CS172 Spring 2025 Group 22
Run Requirements:
Python
Pip
(Optional) Create a virtual environment
Create virtual environment
Windows: python -m venv venv
Linux/MacOs: python3 -m venv venv
Activate virtual environment
Windows: call venv\Scripts\activate.bat
Linux/MacOs: source venv/bin/activate
Install dependencies:
pip install --upgrade pip pip install -r requirements.txt
For Mac/Linux Platforms Navigate to the Spring-Crawler directory. Make sure the file has permission to run. Run chmod +x crawler.sh in the terminal Now run the program. ./crawler.sh For Windows Platforms Navigate to the Spring-Crawler directory. Run the program. .\crawler.sh
Our web crawler is built with a Python Scrapy framework to crawl HTML pages from a starting seed and collect raw data. The main component in the architecture of our system is the spider (url.py), where the crawling strategy is defined. Specifically, the spider sets up the crawler and controls how the spider will search through the web, collect data, look for duplicates and save the pages based on the given parameters.

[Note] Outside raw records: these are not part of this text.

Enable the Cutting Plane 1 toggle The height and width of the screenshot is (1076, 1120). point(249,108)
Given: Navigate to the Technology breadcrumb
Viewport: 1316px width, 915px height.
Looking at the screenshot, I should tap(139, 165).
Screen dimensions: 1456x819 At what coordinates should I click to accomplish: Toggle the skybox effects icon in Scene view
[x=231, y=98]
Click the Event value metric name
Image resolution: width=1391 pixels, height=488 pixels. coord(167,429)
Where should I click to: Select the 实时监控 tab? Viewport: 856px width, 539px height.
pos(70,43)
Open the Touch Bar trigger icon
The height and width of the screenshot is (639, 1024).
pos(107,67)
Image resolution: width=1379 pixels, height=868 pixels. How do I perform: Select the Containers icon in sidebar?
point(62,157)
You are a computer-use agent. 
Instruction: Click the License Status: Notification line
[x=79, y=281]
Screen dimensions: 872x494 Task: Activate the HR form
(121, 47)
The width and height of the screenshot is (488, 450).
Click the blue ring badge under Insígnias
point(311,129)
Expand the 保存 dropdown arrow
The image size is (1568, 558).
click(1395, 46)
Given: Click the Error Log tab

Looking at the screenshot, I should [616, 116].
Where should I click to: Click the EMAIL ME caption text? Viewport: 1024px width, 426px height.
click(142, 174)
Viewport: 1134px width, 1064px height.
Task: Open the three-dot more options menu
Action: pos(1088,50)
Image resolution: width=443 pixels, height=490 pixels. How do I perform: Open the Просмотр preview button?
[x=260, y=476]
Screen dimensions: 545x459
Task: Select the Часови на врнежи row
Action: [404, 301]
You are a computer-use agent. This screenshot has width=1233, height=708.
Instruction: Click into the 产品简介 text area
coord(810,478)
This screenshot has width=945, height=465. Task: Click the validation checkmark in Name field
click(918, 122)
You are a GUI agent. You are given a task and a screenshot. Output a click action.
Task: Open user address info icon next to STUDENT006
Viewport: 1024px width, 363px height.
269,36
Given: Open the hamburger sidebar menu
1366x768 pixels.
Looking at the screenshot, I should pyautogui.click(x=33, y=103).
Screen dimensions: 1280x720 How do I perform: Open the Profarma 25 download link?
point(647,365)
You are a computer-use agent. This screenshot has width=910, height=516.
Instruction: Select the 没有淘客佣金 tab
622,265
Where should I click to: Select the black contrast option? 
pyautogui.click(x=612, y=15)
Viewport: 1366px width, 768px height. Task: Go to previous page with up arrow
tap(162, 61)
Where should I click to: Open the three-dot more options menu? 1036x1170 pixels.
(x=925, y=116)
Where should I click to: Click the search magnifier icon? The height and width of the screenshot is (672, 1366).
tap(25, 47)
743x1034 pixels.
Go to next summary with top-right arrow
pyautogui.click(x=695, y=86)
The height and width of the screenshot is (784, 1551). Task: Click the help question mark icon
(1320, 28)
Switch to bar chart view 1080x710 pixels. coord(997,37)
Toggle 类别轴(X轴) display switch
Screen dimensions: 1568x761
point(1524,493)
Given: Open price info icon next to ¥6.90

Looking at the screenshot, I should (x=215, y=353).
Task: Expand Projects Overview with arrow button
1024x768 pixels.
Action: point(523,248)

These parameters include the seed file, number of pages, maximum depth, and output directory. Additionally, the deduplication module in our system is responsible for detecting duplicate pages to prevent the crawler from saving the same pages. For this, the deduplication module uses the simhashing technique to ensure that the crawler collects different and meaningful pages from the set of websites that they crawl. Overall, this part of the system helps to make the crawler more effective and efficient. Finally, we have our executables for both Windows and Linux that provide a user-friendly interface to run the crawler. The user is able to specify their own parameters, where the seed file and number of pages parameters are required while the depth and output directory parameters are optional. Before launching the crawler, however, the venv is activated and requirements.txt is installed to set up the environment (in case they are missing). Based on the parameters given by the user, the file runs the command to start the crawler.